At the material time (roughly April to October 2003) Dr Wiese's investments included interests in the "value" (or down-market) sector of the United Kingdom retail market. He indirectly controlled (through Brown & Jackson Plc - "B & J") two retail chains, Poundstretcher and Your More Store. These businesses (especially Your More Store) were not flourishing, and in the early months of 2003 he took various steps intended to improve their prosperity. Your More Store Limited ("YMS"), which ran Your More Store and two other retail businesses, became a subsidiary of Tradegro (UK) Ltd ("Tradegro"), another company controlled by Dr Wiese. Mr Carel Stassen was appointed as managing director of YMS and became a minority shareholder in YMS. Mr Price was appointed as managing director of PPC, which was at that time a wholly-owned subsidiary of Tradegro.

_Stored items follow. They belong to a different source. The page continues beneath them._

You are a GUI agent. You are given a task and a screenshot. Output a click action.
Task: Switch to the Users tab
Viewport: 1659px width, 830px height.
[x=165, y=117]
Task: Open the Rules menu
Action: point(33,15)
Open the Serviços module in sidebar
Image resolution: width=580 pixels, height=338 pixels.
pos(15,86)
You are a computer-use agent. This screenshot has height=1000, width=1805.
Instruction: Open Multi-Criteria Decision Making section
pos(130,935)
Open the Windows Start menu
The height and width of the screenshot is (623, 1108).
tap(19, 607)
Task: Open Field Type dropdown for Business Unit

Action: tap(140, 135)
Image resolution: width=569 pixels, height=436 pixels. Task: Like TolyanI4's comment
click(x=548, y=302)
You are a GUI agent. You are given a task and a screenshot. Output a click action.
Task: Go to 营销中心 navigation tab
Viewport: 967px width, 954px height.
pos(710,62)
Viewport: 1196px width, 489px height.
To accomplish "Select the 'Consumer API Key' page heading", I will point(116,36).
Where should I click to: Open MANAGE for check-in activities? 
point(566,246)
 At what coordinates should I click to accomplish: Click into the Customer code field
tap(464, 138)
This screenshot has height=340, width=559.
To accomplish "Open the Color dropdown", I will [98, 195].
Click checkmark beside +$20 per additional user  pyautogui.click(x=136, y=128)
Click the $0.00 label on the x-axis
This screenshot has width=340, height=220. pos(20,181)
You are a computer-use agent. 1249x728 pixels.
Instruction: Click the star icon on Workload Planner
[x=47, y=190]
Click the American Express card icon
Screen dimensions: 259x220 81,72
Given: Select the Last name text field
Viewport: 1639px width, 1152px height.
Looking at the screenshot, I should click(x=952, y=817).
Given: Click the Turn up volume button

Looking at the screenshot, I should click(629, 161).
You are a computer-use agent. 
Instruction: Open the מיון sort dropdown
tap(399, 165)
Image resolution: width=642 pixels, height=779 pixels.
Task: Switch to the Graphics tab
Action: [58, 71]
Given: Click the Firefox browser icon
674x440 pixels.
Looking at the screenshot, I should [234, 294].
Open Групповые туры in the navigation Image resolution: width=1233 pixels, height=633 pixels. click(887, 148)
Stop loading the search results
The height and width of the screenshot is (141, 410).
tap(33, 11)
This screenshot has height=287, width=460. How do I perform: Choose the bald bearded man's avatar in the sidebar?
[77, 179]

Mr Price became the holder of 24.9% of the shares in PPC, leaving Tradegro with 75.1%. The freehold interest in the Your More Store premises was vested in a company called YMS Properties (No. 2) Ltd ("YMS2"). YMS2 was a wholly-owned subsidiary of YMS1, which was a wholly-owned subsidiary of PPC. In the short term YMS continued to occupy its retail premises informally, without any leases from YMS2. There was a similar reorganization of the Poundstretcher business.

9

YMS's informal occupation of the retail premises did not last long. An essential part of Mr Price's task was to manage and raise finance from YMS2's property portfolio. Mr Price embarked on negotiations with Nationwide Building Society ("Nationwide") and on 2 May 2003 Nationwide entered into a facilities agreement to advance funds of more than £20m secured on the YMS and Poundstretcher freeholds. But Nationwide insisted that formal leases, with tenants' covenants including full repairing and insurance obligations, should be entered into between YMS2 as landlord and YMS as tenant and between the corresponding Poundstretcher companies.

10

The deputy judge summarised the resulting situation in paras 8 and 9 of his judgment:

"This posed a problem. The properties in the portfolio, and in particular those occupied by YMS, were in significant disrepair. A survey produced by independent surveyors GRD in early 2003 estimated the existing cost of repairs to the YMS properties at more than £4.6m. YMS, whose trading position was already parlous, was in no position to shoulder a liability of this magnitude, and Mr Stassen refused to agree. Moreover, the execution of FRI leases would at a stroke bring about a substantial increase in the value of the [freeholds –the judge wrote 'leases' but this must have been a slip] compared with the vacant possession value at which they currently stood in the books of YMS1. As all parties recognised, commercial logic – and indeed fairness – required that the costs of this benefit should not rest with YMS. It might be that no serious problem would arise so long as both the freeholds and YMS remained within the [Tradegro] group (though a question might still be posed as a result of the minority interests of Mr Stassen and Mr Price in, respectively, YMS and PPC), but that position was always open to change.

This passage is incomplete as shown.